L'étude a été réalisée par des chercheurs de l'Africa Health Research Institute de la ville sud-africaine de Durban, qui a été le premier laboratoire à tester le variant Omicron.

Covid : au fil du temps, la mort cellulaire est devenue plus fréquente

Les chercheurs ont examiné des échantillons de sang du patient infecté de longue date par Omicron. Ils ont séquencé des échantillons viraux du sang peu de temps après le diagnostic, puis dans le premier mois du diagnostic, puis à des intervalles de trois mois.

Ils ont étudié les modifications de la constitution génétique du virus, ainsi que le comportement des cellules humaines infectées.

Au fil du temps, depuis les premiers diagnostics, la mort cellulaire est devenue plus fréquente. Concrètement, lorsque le patient a été infecté pour la première fois par Omicron, environ 4 % des cellules humaines infectées sont mortes. C'était approximativement un tiers du niveau de la souche Wuhan qui est apparue pour la première fois fin 2019, qui a tué environ 12% des cellules infectées.

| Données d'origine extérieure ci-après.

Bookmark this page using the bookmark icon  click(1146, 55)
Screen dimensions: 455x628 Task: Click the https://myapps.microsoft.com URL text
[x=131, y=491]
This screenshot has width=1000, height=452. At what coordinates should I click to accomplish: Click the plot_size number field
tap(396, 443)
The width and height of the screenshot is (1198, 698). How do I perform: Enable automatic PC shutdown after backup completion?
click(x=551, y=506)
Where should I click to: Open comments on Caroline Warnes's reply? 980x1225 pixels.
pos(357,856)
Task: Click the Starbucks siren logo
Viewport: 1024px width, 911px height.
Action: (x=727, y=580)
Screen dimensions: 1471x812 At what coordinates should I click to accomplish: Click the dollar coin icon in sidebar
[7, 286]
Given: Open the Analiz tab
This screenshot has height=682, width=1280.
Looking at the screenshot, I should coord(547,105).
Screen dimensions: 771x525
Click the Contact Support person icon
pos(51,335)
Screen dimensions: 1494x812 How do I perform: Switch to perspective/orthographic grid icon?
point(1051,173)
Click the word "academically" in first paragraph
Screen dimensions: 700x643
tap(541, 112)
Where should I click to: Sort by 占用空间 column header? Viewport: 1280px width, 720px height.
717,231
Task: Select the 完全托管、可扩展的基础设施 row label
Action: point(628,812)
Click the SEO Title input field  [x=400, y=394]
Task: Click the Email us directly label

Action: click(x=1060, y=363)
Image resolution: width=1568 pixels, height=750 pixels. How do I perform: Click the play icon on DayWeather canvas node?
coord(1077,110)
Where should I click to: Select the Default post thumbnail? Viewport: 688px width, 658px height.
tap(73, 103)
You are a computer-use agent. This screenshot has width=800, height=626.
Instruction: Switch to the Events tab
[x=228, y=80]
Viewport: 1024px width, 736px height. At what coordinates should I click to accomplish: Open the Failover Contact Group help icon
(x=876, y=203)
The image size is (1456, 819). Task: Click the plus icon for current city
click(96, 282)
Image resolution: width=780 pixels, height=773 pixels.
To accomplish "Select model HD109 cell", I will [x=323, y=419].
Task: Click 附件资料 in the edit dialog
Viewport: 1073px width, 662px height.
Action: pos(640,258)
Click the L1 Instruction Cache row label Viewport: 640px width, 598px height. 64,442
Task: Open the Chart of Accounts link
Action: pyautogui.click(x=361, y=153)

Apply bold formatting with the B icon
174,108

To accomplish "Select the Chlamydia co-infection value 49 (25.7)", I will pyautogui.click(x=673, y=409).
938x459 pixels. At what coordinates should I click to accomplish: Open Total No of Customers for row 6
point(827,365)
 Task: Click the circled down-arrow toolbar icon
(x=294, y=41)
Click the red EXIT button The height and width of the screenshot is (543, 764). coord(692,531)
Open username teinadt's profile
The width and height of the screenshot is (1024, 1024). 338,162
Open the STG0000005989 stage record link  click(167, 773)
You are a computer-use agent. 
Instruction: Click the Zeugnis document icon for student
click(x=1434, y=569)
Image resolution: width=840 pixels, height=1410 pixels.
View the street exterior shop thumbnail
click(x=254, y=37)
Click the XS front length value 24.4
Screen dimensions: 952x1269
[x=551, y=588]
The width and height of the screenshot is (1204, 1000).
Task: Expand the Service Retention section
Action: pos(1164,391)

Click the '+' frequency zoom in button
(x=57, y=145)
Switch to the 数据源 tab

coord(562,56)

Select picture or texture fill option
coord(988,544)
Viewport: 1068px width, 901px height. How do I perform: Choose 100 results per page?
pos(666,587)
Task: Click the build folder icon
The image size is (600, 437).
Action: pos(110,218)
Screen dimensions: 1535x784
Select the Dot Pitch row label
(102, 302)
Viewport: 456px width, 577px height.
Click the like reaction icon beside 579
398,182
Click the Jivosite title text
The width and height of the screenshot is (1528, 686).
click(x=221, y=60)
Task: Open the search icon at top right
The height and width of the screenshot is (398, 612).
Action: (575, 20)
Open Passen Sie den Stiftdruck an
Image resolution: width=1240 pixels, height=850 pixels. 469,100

"Le prochain variant ne sera peut-être pas aussi inoffensif qu'Omicron"

Six jours après le diagnostic, moins de 6 % des cellules ont été détectées comme mortes. Au jour 20, ce taux est passé à près de 7 %. La fréquence de la mort cellulaire, qui représentait l'évolution de la gravité de la maladie, a atteint près de 10% au jour 190, (à peu près le même taux que celui de la souche originale de Wuhan).

Le Dr Sigal, qui a suivi le patient, a déclaré : "Ce n'est pas simple, car le virus précoce a été atténué. Cependant, selon notre étude, l'évolution à long terme ne conduit pas toujours à une atténuation. Par conséquent, le prochain variant ne sera pas nécessairement aussi inoffensif qu'Omicron".